### [EXCERPT PROVIDED]
::::

The TIGER geocoder packaged with PostGIS 1.5 and below doesn’t handle the new U.S. Census data ESRI shapefile format. For those, therefore, we’re using a newer version currently under development by Stephen Frost, which handles the new ESRI shapefile format. You can download this version from the PostGIS in Action book site, http://www.postgis.us/downloads/tiger_geocoder_2009.zip. More details on getting Steve’s latest code can be found in appendix A.

Another geocoder built for OpenStreetMap utilizes PostgreSQL functions and a C library. This one may be of more interest to people outside the United States or OSM data users, but we didn’t have time to investigate and cover it. This one is called Nominatim and can be accessed from http://wiki.openstreetmap.org/wiki/Nominatim.

For our exercises we’ve taken Steve Frost’s newer version and made some minor corrections to support the TIGER Census 2009 data. We’ve also changed the lookup table script to create skeleton tables we inherit from. We’ve introduced an additional script file called tiger_loader.sql that generates a loader batch script for Windows or Linux. We’ll briefly describe how to use this custom loader and how to test drive the geocoder functions in this section.

10.1.1. Installing the TIGER geocoder

In order to use the TIGER geocoder functionality, you need to do the following:

  • Install the TIGER geocoder .sql files.
  • Have Wget and UnZip (for Linux) or 7-Zip for Windows handy. These we described in chapter 7 on loading data.
  • Use our loader_generate_script() SQL function that generates a Windows shell or Linux bash script. You can then call this generated script from the command line to download the specified states data, unzip it, and load it into your PostGIS-enabled database.

The details of all of this can be found in the Readme.txt file packaged with the TIGER geocoder code on the PostGIS in Action book site. Now that we’ve outlined the basic steps, we’ll go into specifics about using this loader_generate_script function to load in TIGER data.

10.1.2. Loading TIGER data

In this exercise we test out our TIGER loader. It uses a set of configuration tables to denote differences in OS platforms, tables that need to be downloaded, how they need to be installed, and pre- and post-process steps. The script to populate these configuration tables and the generation function loader_generate_script are in the file tiger_loader.sql. The key tables are as follows:

  • loader_platform— This table lists OS-specific settings and locations of binaries. We prepopulated it with generic Linux and Windows records. You’ll probably want to edit this table to make sure the path settings for your OS are right.
  • loader_variables— These are variables not specific to the OS, such as where to download the TIGER files, which folder to put them in, which temp directory to extract them to, and the year of the data.
  • loader_lookuptables— This table of instructions shows how to process each kind of table and what tables to load in the database. You can set the load bit to false if you don’t want to load a table. For the most part, you shouldn’t need to change this.

::::

### [TO BE DONE]
1. Name every configuration table that the TIGER geocoder excerpt lists as a key table for the loader.
2. Turn the paragraph of the TIGER geocoder excerpt that begins "For our exercises we've taken Steve Frost's newer version" into a short bulleted list that keeps its main facts.
3. Please carry the TIGER geocoder excerpt forward from its final sentence, picking up after the description of loader_lookuptables.
The material that comes next is separate from this excerpt on the TIGER geocoder.

### [GIVEN INFORMATION]
::::

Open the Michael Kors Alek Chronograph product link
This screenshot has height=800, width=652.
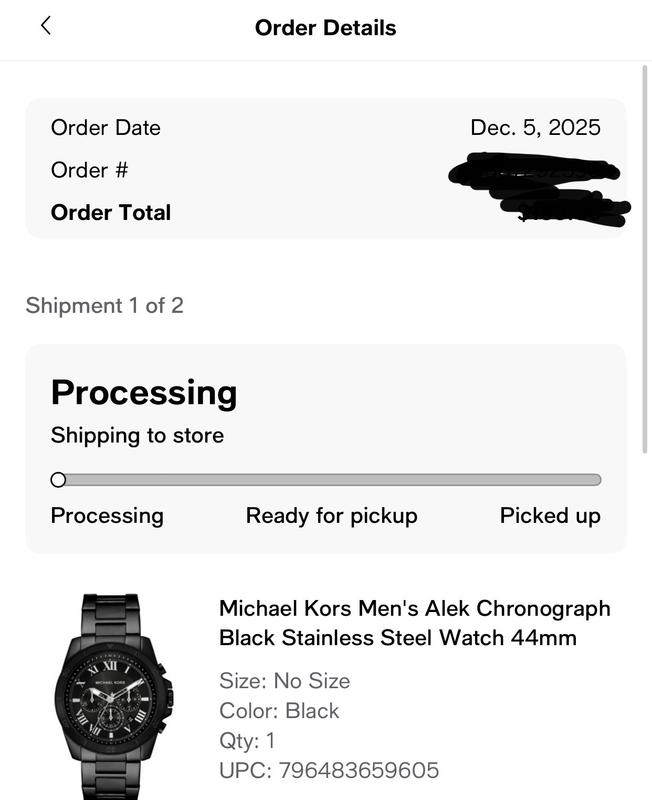tap(414, 622)
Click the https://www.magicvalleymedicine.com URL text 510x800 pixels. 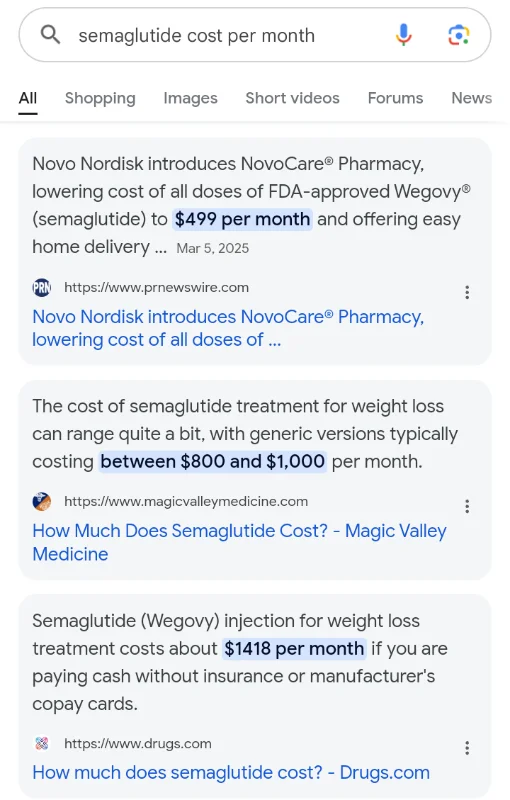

::::

### [SOLVED PROBLEMS]
1.
loader_platform
loader_variables
loader_lookuptables

2.
- We took Steve Frost's newer version and made minor corrections to support the TIGER Census 2009 data.
- We changed the lookup table script to create skeleton tables that we inherit from.
- We added a script file, tiger_loader.sql, that generates a loader batch script for Windows or Linux.
- This section briefly covers how to use this custom loader and how to test drive the geocoder functions.

3.
  • loader_generate_script— This function will generate the command-line shell script to download, extract, and load the data. For our example, we downloaded just Washington, D.C., data because it’s the smallest and only has one county. We did that by running the statement
    SELECT loader_generate_script(ARRAY['DC'], 'windows'), If you need more than one state and for a different OS, you would list the states as follows:
    SELECT loader_generate_script(ARRAY['DC','RI'], 'linux'), The script will generate a separate script record for each state. You can then copy and paste the result into a .bat file (remove the start and end quotes if copying from pgAdmin) and then run the shell script.

The generated scripts use Wget, 7-Zip (or UnZip), and the PostGIS-packaged shp2pgsql loader to download the files from the U.S. Census, unzip them, and load the data into a PostGIS-enabled database. For Windows users we highly suggest using 7-Zip and installing Wget for Windows, as we described in chapter 7.

For Linux/Unix/Mac OS X users, Wget and UnZip are generally in the path, so you probably don’t need to do anything aside from CD-ing into the folder where you saved your generated script. We use the states_lookup table in the tiger schema to fine-tune which specific states to download data for and generate the download path based on the new TIGER path convention. Then we have a single SQL statement that combines all these to generate either a Windows command-line or Linux bash script for the selected states.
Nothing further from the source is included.